KAZAKHSTAN – Toktamys - Archaeologists discovered gold jewelry of the Bronze Age in the East Kazakhstan region. In addition, scientists have found decorated national instrument called sybyzgy, dishes used in the 11th century BC and arrowheads. Shyngystau expedition started their work in the summer. They camped near the Lake Chagan in the village Toktamys. Excavations of Kyrykungir burial were carried in this area.   ULAN UMITKALIYEV, HEAD OF ARCHAEOLOGY AND ETHNOLOGY DEPARTMENT, GUMILYOV EURASIAN NATIONAL UNIVERSITY: We began this work in 2014. Our team has already examined 11 forts belonging to the Bronze Age. In addition, we investigated two monuments, which belong to the Iron Age.   During excavations, archaeologists found 140 assyks (knuckle bones) in men’s grave. They believe that assyks served a different function those days. For the ancient inhabitants, they were not just a toy for a child, but also a mascot. This fact is of a particular importance for archaeologists.   ULAN UMITKALIYEV, HEAD OF ARCHAEOLOGY AND ETHNOLOGY DEPARTMENT, GUMILYOV EURASIAN NATIONAL UNIVERSITY: We believe that in ancient times, mourners threw assyks to the grave and then covered it with soil.  Assyks were symbols of courage. Some wore them as a talisman, and threw it to the grave when loved ones died.  Assyks have been found in many tombs.

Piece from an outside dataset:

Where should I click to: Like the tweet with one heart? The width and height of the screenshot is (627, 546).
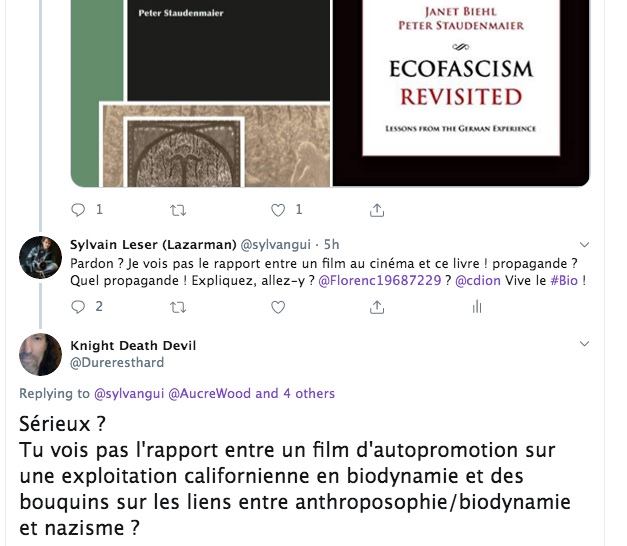click(278, 210)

GEORGIEAnaklia descovery Colchis - A group of archaeologists have discovered ruins of ancient settlement in western Georgia’s Samegrelo region, local media report. The settlement allegedly dated back to the 6th or 4th century BC, and the discovery was made in Anaklia, a Black Sea resort where a major port is currently being built. The information about the discovery was released by local radio Atinati, based in Zugdidi, Samegrelo. Head of the Monument Protection Department of Zugdidi Gamgeoba (local governing body) Lasha Jikia told radio Atinati experts had discovered two layers of ancient settlement of Colchis style. Jikia also said the newly discovered cultural monument was large and held about two hectares of land in Anaklia. "What’s been discovered is 2,500 years old Colchis town or village which seems to have been tightly linked to the Greek world,” Atinati quoted an archaeologist involved in the discovery. Colchis was an ancient kingdom and region on the coast of the Black Sea, centered in present-day western Georgia. It has been described in modern scholarship as "the earliest Georgian formation" which, along with the Kingdom of Iberia, would later contribute significantly to the development of the medieval Georgian statehood and the Georgian nation. Internationally, Colchis is perhaps best known for its role in Greco-Roman mythology, most notably as the destination of the Argonauts, as well as the home to Medea and the Golden Fleece. Experts said a further archaeological expedition would be held at the site starting in spring.